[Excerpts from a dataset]
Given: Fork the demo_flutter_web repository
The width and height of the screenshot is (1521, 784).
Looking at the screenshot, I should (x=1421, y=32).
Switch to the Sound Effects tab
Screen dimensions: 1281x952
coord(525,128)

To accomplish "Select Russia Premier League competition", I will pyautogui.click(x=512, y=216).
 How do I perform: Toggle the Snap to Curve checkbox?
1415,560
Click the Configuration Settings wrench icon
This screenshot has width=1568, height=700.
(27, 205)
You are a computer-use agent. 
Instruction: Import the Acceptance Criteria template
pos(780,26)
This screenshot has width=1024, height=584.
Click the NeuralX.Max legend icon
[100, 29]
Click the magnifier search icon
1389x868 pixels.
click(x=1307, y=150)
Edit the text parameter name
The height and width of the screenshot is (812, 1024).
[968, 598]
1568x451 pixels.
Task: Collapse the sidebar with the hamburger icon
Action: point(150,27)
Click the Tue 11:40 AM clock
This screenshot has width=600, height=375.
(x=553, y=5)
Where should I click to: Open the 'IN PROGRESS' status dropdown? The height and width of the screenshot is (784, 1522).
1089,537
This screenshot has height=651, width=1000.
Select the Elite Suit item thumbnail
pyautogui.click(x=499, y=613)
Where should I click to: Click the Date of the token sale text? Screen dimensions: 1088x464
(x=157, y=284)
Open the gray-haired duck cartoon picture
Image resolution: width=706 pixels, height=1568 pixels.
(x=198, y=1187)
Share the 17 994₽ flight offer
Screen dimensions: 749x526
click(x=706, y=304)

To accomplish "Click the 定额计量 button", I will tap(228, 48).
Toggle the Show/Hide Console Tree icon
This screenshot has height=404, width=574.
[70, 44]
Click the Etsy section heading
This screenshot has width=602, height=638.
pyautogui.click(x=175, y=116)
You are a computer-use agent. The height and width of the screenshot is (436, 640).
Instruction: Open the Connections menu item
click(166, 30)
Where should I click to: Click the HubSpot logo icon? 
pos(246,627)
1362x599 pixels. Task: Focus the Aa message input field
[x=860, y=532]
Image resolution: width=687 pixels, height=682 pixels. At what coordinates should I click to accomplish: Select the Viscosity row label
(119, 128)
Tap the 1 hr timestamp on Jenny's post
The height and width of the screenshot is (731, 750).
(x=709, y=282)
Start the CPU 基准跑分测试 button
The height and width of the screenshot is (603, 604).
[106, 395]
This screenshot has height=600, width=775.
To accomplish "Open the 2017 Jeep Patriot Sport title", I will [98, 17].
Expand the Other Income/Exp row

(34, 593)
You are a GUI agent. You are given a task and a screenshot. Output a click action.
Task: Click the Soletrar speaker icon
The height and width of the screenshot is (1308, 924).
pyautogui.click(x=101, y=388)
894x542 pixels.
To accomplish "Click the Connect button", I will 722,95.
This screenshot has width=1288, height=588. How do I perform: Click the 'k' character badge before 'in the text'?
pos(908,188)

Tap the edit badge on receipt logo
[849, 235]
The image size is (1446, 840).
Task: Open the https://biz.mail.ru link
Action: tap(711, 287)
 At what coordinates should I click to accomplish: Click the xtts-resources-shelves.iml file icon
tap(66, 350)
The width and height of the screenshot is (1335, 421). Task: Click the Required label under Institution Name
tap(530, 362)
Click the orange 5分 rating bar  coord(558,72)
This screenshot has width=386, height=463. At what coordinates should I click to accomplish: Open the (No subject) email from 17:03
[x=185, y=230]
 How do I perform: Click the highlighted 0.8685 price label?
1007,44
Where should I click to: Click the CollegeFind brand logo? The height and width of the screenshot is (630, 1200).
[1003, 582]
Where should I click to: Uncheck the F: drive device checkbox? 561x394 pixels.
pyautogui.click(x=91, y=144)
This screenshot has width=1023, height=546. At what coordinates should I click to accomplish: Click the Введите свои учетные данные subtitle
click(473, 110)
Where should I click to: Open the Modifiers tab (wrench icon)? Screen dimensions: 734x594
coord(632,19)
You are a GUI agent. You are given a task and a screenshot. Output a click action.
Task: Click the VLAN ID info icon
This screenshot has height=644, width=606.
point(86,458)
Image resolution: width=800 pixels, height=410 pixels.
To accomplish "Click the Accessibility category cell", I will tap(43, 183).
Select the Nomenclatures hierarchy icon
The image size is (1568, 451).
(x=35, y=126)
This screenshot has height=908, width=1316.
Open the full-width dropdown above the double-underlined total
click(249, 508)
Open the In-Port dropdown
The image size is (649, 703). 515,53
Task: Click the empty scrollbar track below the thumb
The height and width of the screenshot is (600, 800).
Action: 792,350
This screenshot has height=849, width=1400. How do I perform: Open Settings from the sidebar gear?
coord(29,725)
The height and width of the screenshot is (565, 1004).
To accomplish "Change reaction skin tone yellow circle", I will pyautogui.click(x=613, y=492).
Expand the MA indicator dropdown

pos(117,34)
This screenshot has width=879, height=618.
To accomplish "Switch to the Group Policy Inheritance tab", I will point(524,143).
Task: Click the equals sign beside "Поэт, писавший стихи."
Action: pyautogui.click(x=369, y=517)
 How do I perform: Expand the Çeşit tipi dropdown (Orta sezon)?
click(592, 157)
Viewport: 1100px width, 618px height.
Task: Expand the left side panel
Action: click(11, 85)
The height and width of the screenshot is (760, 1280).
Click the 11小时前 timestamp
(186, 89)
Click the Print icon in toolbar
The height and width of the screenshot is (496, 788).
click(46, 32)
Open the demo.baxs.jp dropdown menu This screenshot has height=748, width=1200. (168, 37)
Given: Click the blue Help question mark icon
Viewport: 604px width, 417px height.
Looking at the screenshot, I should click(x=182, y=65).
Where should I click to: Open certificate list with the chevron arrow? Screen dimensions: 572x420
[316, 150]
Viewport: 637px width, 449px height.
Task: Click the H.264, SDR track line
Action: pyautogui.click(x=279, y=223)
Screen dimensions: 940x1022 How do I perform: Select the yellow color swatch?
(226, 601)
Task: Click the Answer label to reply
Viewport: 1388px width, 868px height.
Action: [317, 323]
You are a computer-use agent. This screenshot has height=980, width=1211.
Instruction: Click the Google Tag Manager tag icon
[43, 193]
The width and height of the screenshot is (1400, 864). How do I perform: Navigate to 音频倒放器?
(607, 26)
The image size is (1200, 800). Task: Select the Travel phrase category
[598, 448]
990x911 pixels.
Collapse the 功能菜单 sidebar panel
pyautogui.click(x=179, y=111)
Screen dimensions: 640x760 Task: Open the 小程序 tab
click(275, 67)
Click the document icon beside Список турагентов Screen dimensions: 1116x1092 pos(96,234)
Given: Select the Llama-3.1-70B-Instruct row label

Task brief
From the records above, print only the lines between the one holding "This screenshot has height=651, width=1000." and the one holding "This screenshot has height=600, width=775.", inclusive, exactly as they stand.

Your response
This screenshot has height=651, width=1000.
Select the Elite Suit item thumbnail
pyautogui.click(x=499, y=613)
Where should I click to: Click the Date of the token sale text? Screen dimensions: 1088x464
(x=157, y=284)
Open the gray-haired duck cartoon picture
Image resolution: width=706 pixels, height=1568 pixels.
(x=198, y=1187)
Share the 17 994₽ flight offer
Screen dimensions: 749x526
click(x=706, y=304)

To accomplish "Click the 定额计量 button", I will tap(228, 48).
Toggle the Show/Hide Console Tree icon
This screenshot has height=404, width=574.
[70, 44]
Click the Etsy section heading
This screenshot has width=602, height=638.
pyautogui.click(x=175, y=116)
You are a computer-use agent. The height and width of the screenshot is (436, 640).
Instruction: Open the Connections menu item
click(166, 30)
Where should I click to: Click the HubSpot logo icon? 
pos(246,627)
1362x599 pixels. Task: Focus the Aa message input field
[x=860, y=532]
Image resolution: width=687 pixels, height=682 pixels. At what coordinates should I click to accomplish: Select the Viscosity row label
(119, 128)
Tap the 1 hr timestamp on Jenny's post
The height and width of the screenshot is (731, 750).
(x=709, y=282)
Start the CPU 基准跑分测试 button
The height and width of the screenshot is (603, 604).
[106, 395]
This screenshot has height=600, width=775.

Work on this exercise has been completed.